Partnership presupposes the following elements [citation omitted]: 1) a contract, either
oral or written. However, if it involves real property or where the capital is P3,000.00 or
more, the execution of a contract is necessary; 2) the capacity of the parties to execute
the contract; 3) money property or industry contribution; 4) community of funds and
interest, mentioning equality of the partners or one having a proportionate share in the
benefits; and 5) intention to divide the profits, being the true test of the partnership.
The intention to join in the business venture for the purpose of obtaining profits
thereafter to be divided, must be established. We cannot see these elements from the
testimonial evidence of the appellees.
As can be seen, the appellate court disputed and differed from the trial court which had
adjudged that TAN ENG KEE and TAN ENG LAY had allegedly entered into a joint venture. In

this connection, we have held that whether a partnership exists is a factual matter;
consequently, since the appeal is brought to us under Rule 45, we cannot entertain inquiries
relative to the correctness of the assessment of the evidence by the court a quo.13 Inasmuch
as the Court of Appeals and the trial court had reached conflicting conclusions, perforce we
must examine the record to determine if the reversal was justified.
The primordial issue here is whether Tan Eng Kee and Tan Eng Lay were partners in Benguet
Lumber. A contract of partnership is defined by law as one where:
. . . two or more persons bind themselves to contribute money, property, or industry to a
common fund, with the intention of dividing the profits among themselves.
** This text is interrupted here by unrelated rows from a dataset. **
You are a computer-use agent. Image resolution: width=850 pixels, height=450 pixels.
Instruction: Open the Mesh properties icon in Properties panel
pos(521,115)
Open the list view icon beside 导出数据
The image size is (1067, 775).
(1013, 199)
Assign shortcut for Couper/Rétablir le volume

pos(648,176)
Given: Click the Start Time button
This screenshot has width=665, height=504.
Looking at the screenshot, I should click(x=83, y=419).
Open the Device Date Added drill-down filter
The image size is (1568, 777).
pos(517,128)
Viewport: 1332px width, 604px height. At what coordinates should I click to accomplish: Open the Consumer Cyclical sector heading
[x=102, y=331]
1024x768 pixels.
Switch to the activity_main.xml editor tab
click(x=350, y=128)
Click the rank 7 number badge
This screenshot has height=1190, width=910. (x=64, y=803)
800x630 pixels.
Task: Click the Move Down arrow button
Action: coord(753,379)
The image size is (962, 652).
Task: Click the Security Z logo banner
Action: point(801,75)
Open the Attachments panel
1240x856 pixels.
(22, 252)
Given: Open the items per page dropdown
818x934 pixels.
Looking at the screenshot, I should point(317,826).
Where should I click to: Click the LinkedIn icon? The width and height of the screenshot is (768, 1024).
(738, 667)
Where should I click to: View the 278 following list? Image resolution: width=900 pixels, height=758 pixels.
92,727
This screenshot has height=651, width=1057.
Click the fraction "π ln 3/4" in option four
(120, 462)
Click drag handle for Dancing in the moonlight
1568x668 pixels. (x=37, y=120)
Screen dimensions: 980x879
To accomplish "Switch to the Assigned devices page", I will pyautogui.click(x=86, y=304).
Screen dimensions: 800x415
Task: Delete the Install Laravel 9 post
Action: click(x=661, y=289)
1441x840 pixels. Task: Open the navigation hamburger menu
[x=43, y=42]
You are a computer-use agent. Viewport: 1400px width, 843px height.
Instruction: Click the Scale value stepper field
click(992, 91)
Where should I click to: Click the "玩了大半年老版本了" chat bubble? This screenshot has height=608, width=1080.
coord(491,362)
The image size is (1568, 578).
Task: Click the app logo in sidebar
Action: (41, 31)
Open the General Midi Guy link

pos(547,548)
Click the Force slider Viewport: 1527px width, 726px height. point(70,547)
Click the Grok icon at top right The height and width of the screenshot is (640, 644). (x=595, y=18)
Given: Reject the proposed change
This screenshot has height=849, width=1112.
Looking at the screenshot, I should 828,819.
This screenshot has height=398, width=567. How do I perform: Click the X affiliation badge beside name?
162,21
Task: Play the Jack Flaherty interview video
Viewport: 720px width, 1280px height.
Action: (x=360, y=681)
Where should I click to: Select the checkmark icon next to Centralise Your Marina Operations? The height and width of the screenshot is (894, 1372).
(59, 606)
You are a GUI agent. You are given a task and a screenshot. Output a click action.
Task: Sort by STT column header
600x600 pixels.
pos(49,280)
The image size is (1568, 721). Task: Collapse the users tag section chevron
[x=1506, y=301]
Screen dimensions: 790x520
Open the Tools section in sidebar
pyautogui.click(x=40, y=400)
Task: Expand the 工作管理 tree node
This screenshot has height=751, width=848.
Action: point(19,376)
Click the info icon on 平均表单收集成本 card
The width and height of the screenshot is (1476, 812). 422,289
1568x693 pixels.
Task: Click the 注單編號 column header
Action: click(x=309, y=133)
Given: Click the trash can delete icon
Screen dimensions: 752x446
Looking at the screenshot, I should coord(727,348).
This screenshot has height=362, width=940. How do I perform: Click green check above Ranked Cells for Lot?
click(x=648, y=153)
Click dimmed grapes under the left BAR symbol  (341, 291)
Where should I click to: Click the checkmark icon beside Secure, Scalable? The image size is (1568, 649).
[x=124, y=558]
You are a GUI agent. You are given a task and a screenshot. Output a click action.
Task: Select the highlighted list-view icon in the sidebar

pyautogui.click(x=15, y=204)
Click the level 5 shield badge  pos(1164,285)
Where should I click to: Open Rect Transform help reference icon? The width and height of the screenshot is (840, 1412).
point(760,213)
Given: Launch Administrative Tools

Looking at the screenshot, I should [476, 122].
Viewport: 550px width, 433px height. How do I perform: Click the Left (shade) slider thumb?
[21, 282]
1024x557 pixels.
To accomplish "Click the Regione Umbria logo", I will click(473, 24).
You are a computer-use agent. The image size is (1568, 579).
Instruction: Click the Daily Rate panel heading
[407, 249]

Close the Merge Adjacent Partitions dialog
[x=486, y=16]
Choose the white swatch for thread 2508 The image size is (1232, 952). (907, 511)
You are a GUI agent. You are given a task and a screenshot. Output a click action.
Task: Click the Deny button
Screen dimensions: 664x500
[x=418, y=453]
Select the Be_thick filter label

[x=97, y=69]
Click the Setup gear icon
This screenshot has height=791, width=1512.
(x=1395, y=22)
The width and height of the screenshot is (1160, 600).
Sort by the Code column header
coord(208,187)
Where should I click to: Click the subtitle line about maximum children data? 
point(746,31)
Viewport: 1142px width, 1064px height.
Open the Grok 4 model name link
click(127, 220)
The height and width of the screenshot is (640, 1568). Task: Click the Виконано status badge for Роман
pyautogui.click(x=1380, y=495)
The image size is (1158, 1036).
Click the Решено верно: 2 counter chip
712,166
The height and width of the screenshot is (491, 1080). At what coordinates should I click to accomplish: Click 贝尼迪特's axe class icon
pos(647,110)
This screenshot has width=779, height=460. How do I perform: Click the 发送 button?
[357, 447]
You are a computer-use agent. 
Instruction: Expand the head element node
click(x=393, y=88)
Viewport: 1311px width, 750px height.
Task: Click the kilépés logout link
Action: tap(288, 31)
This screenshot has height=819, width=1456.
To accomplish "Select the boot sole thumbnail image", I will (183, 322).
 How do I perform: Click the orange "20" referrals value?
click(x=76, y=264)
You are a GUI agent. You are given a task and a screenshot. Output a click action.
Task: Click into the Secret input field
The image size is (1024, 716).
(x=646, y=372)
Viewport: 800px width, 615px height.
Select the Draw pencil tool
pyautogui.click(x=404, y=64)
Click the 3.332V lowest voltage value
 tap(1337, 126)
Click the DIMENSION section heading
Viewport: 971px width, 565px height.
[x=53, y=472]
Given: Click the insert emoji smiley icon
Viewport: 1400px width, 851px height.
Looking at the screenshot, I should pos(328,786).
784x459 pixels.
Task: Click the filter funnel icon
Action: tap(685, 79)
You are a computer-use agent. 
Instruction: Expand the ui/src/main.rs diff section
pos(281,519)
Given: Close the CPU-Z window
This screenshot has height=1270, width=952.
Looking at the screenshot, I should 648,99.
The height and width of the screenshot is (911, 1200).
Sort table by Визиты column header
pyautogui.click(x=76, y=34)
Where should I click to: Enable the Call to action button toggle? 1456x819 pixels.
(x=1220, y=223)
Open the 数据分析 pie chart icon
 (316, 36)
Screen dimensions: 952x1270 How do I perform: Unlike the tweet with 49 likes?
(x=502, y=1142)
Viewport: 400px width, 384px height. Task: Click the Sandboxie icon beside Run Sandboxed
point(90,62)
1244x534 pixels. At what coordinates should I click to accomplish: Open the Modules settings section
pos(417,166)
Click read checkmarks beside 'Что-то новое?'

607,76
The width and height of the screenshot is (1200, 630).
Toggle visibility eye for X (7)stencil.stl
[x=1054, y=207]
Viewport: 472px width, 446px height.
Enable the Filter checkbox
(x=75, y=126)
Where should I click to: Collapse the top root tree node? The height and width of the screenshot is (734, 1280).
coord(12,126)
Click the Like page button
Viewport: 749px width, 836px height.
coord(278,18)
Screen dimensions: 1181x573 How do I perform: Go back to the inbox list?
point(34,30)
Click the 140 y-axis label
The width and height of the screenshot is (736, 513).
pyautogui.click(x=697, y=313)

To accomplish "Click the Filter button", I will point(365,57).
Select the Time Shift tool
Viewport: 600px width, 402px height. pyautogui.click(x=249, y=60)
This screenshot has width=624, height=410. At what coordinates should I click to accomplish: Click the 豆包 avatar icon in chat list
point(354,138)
Two or more persons may also form a partnership for the exercise of a profession.14
Thus, in order to constitute a partnership, it must be established that (1) two or more
persons bound themselves to contribute money, property, or industry to a common fund, and
(2) they intend to divide the profits among themselves.15 The agreement need not be formally
reduced into writing, since statute allows the oral constitution of a partnership, save in
two instances: (1) when immovable property or real rights are contributed,16 and (2) when
the partnership has a capital of three thousand pesos or more.17 In both cases, a public
instrument is required.18 An inventory to be signed by the parties and attached to the
public instrument is also indispensable to the validity of the partnership whenever
immovable property is contributed to the partnership.19
The trial court determined that Tan Eng Kee and Tan Eng Lay had entered into a joint
venture, which it said is akin to a particular partnership.20 A particular partnership is
distinguished from a joint adventure, to wit:
(a) A joint adventure (an American concept similar to our joint accounts) is a sort of
informal partnership, with no firm name and no legal personality. In a joint account, the
participating merchants can transact business under their own name, and can be individually
liable therefor.
(b) Usually, but not necessarily a joint adventure is limited to a SINGLE TRANSACTION,
although the business of pursuing to a successful termination may continue for a number of
years; a partnership generally relates to a continuing business of various transactions of a
certain kind.21
A joint venture "presupposes generally a parity of standing between the joint co-ventures or
partners, in which each party has an equal proprietary interest in the capital or property
contributed, and where each party exercises equal rights in the conduct of the business."22
Nonetheless, in Aurbach, et. al. v. Sanitary Wares Manufacturing Corporation, et. al.,23 we
expressed the view that a joint venture may be likened to a particular partnership, thus:
The legal concept of a joint venture is of common law origin. It has no precise legal
definition, but it has been generally understood to mean an organization formed for some
temporary purpose. (Gates v. Megargel, 266 Fed. 811 [1920]) It is hardly distinguishable
from the partnership, since their elements are similar community of interest in the
business, sharing of profits and losses, and a mutual right of control. (Blackner v.
McDermott, 176 F. 2d. 498, [1949]; Carboneau v. Peterson, 95 P.2d., 1043 [1939]; Buckley v.
Chadwick, 45 Cal. 2d. 183, 288 P.2d. 12 289 P.2d. 242 [1955]). The main distinction cited by
most opinions in common law jurisdiction is that the partnership contemplates a general
business with some degree of continuity, while the joint venture is formed for the execution
of a single transaction, and is thus of a temporary nature. (Tufts v. Mann. 116 Cal. App.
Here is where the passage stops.